**SELECTION**
######
An EntityEvent is an Event with an EntityTrigger, which will trigger entity-specific observers in addition to any global observers.

Deriving EntityEvent will set EntityEvent::event_target to a field named entity by default. In some cases (such as events that have multiple entity fields), it might make sense to use a more descriptive name. You can set the target using the #[event_target] field attribute:

#[derive(EntityEvent)]
struct Attack {
    // This will trigger `attacker` observers 
    #[event_target]
    attacker: Entity,
    attack_target: Entity,
}

EntityEvent Propagation #

An EntityEvent does not "propagate" by default (and by default they now statically have no access to APIs that control propagation). Propagation can be enabled using the propagate attribute (which defaults to using the ChildOf relationship to "bubble events up the hierarchy"):

#[derive(EntityEvent)]
#[entity_event(propagate)]
struct Click {
    entity: Entity
}

This will set the Event's Trigger to PropagateEntityTrigger.

This enables access to "propagation" functionality like this:

world.add_observer(|mut click: On<Click>| {
    if SOME_CONDITION {
        // stop the event from "bubbling up"
        click.propagate(false);
    }
});

Bevy's Pointer events have always tracked the "original target" that an "entity event" was targeting. This was handy! We've enabled this functionality for every EntityEvent with PropagateEntityTrigger: simply call On::original_event_target.

Component Lifecycle Events #

In past releases, the observer API for lifecycle events looked like this:

app.add_observer(|trigger: Trigger<OnAdd, Player>| {
    info!("Added player {}", trigger.entity());
});

We've ported these over to the new system, and renamed them to match our new naming scheme (ex: OnAdd is now Add). They look like this now:

app.add_observer(|add: On<Add, Player>| {
    info!("Added player {}", add.entity);
});

Component lifecycle events are an EntityEvent (and thus store the target entity as a field). They use the EntityComponentsTrigger, which allows them to be triggered for specific components on an entity. Thanks to the new Trigger system, this is also more efficient, as we can pass large / allocated context in instead of cloning it for each execution!

Custom Event Triggers #

The new Trigger trait also enables developers to implement their own specialized Event Trigger logic.

The Event derive can specify a custom Trigger like this:

#[derive(Event)]
#[event(trigger = CoolTrigger)
######
**PROMPT**
In the passage on entity events, which relationship does the propagate attribute use by default? Rely only on the passage on entity events for this.

**DATASET ROWS**
######
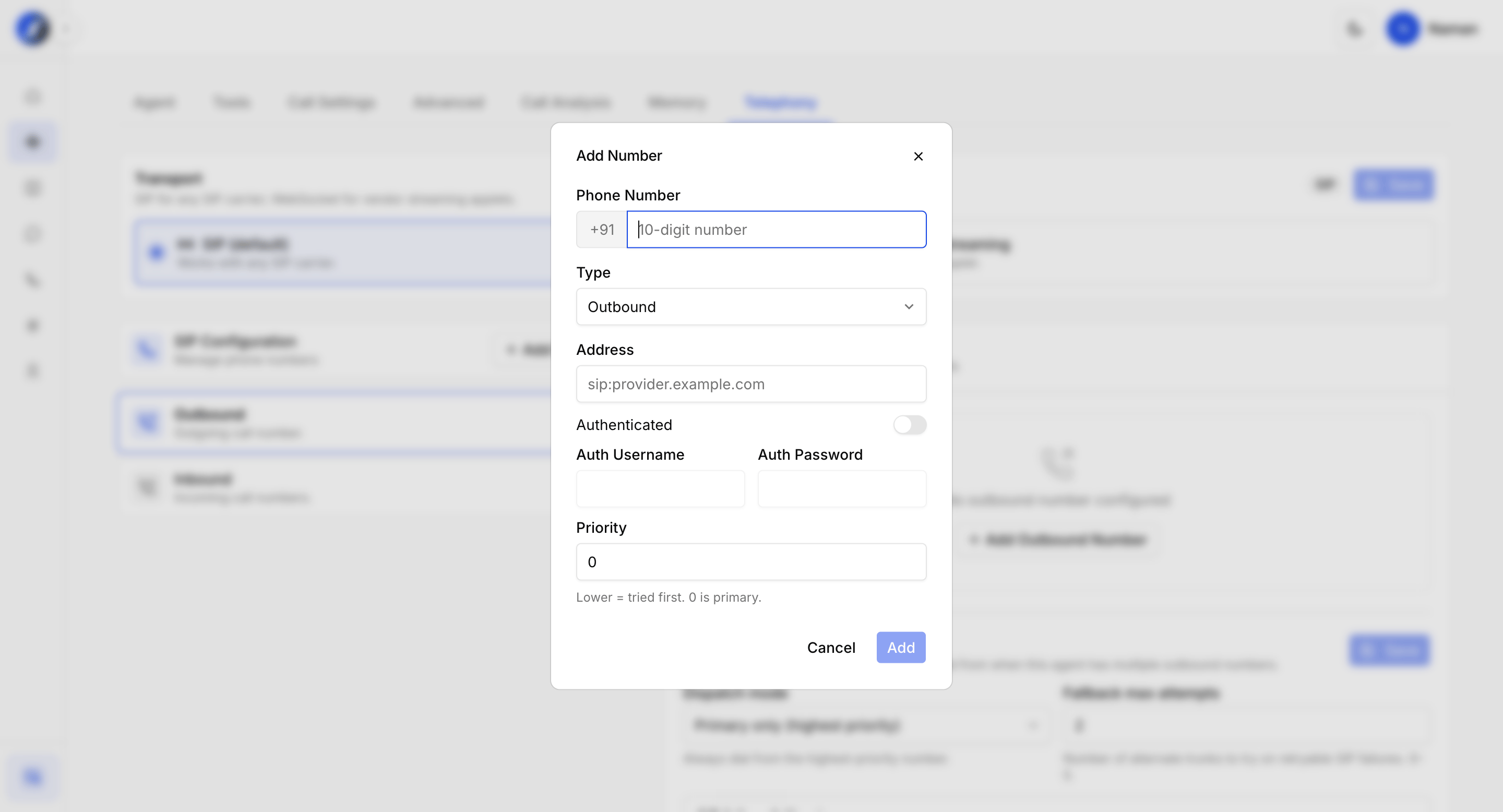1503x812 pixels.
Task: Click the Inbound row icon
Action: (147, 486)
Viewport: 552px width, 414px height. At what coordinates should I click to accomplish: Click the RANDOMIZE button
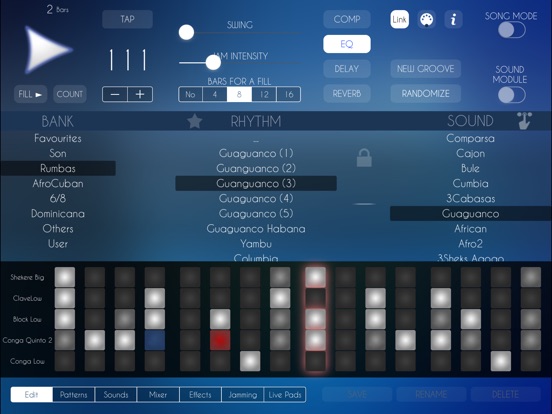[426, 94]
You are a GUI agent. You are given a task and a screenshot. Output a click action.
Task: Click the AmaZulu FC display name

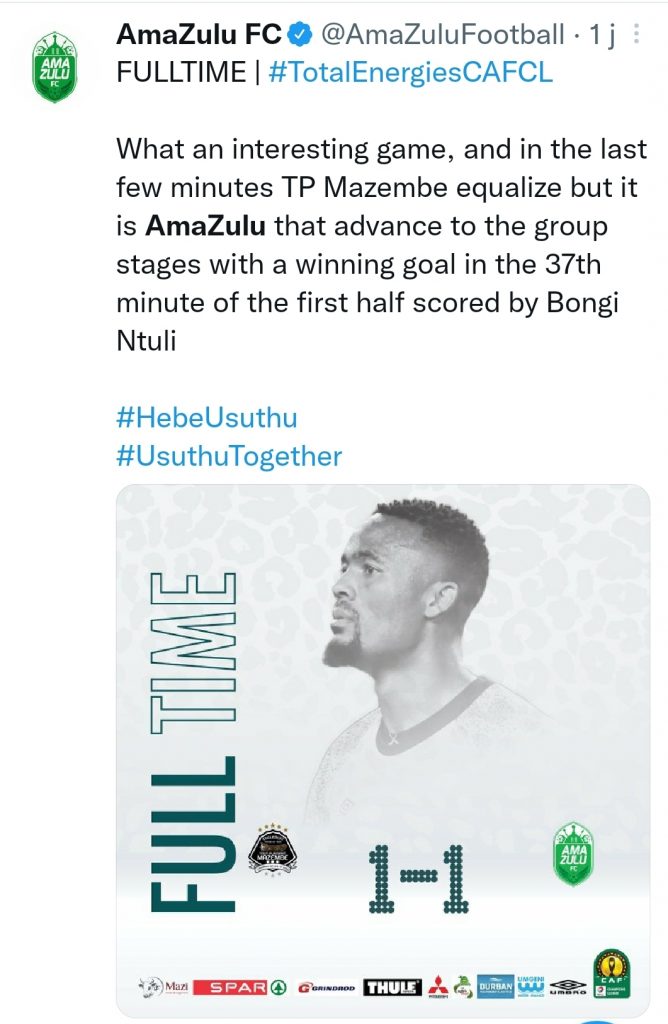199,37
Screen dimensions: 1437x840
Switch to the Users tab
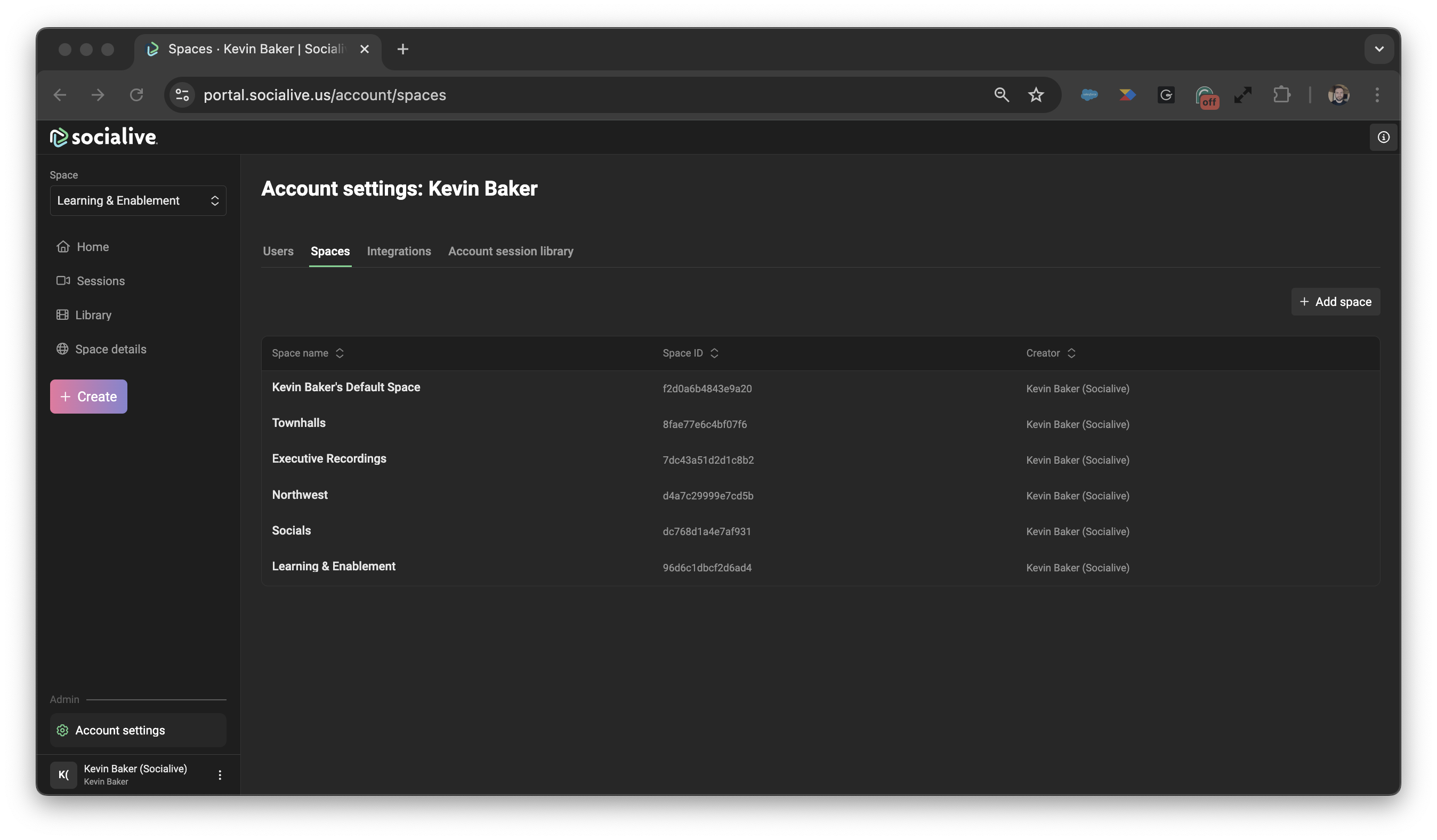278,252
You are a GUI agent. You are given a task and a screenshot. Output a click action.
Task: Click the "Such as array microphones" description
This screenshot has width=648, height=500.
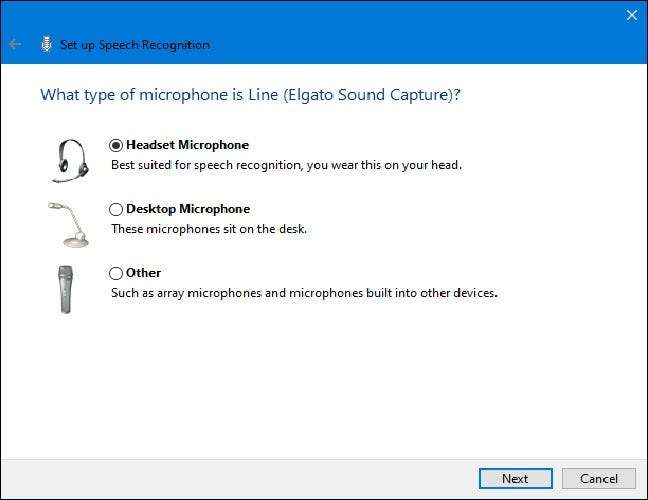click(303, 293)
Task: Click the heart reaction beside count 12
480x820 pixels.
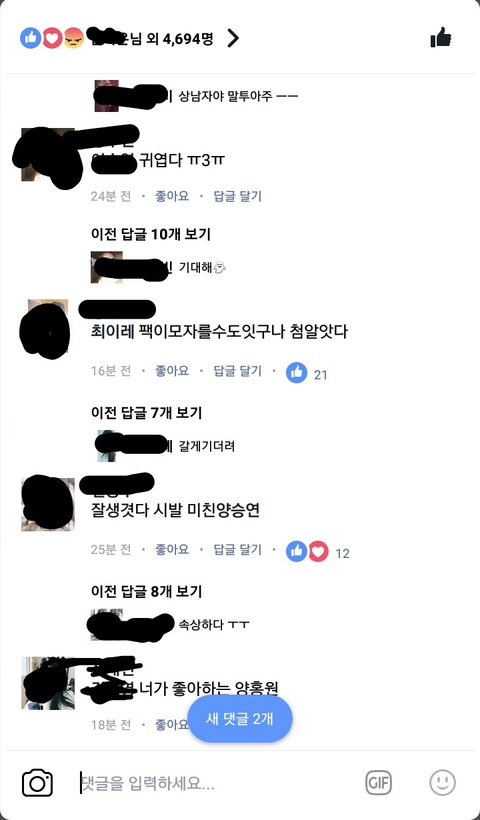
######
**COMPLETED TASK**
The ChildOf relationship.